One of the founders attending the BGF event was Kieran O’Neill, who at 29 has already started up three businesses (the most recent is called thread.com which puts together outfits for men). He understands fully the risks, but believes his regime helps: physical exercise at least three times a week; no more than two hours a day if he must work on the weekend; being part of a network of other founders with whom he can relax and relate; and a meditation practice.
Stirling is a vc, but did not shrink from criticism made by founders about the people who bring the money and want to see profits, fast. In a report after the event, he wrote "The relationship between investors and founders also came in for much scrutiny and not a little criticism. To my mind, this is not surprising – that’s why I want to help change this dynamic and do more to support founders, particularly around health and wellbeing. The venture capital industry still has a relatively weak reputation in this area. Founders were critical of the fact that investors have a lot of ownership, but not a lot of accountability."

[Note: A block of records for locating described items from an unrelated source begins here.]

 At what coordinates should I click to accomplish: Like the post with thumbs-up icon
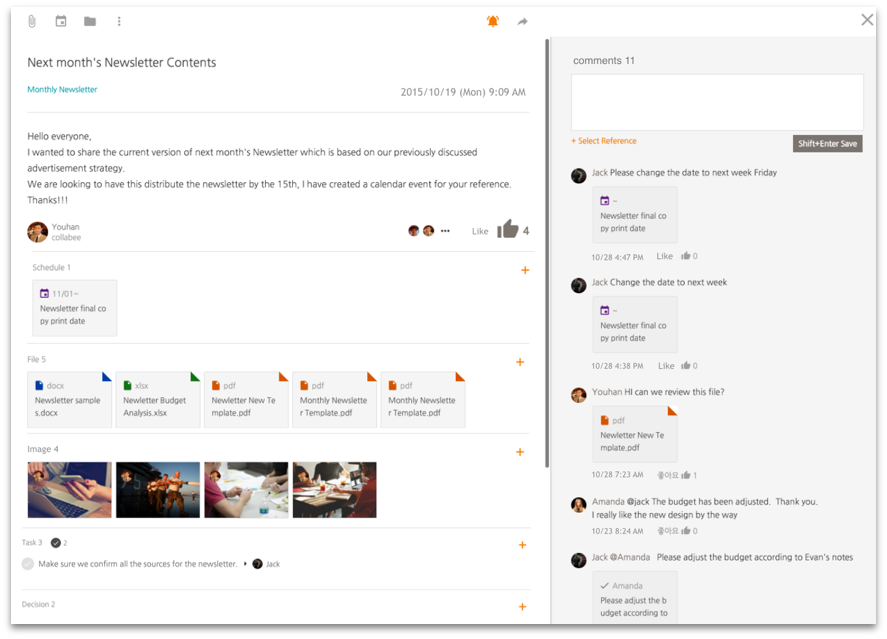coord(507,230)
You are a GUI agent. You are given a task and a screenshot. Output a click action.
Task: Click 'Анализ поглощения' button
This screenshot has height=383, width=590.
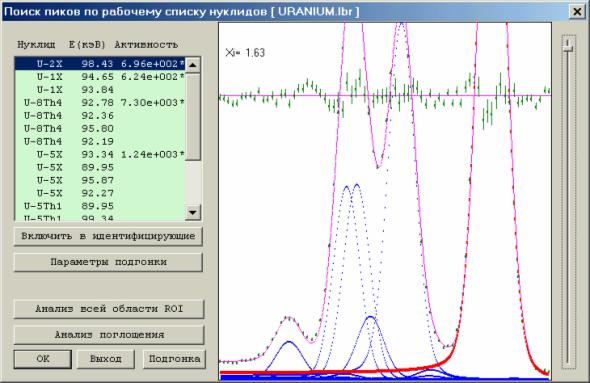coord(109,334)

Which brings us back to the founders, who do feel that accountability. For those who are in the vice-like grip of competition, whose stomaches never stop churning with anxiety as they traverse the highs and lows that come with the job (and remember, it is a job I’ve been doing for three years now, so I know of what I speak) it’s worth keeping in mind therapist Joshua Miles’s comments at the welldoing.org event: “You can only sustain working flat out every day for so long before it manifests in some sort of crisis, be that stress, panic attacks, depression or a breakdown. Founders would benefit from accepting that by taking care of themselves, they are taking care of their business.”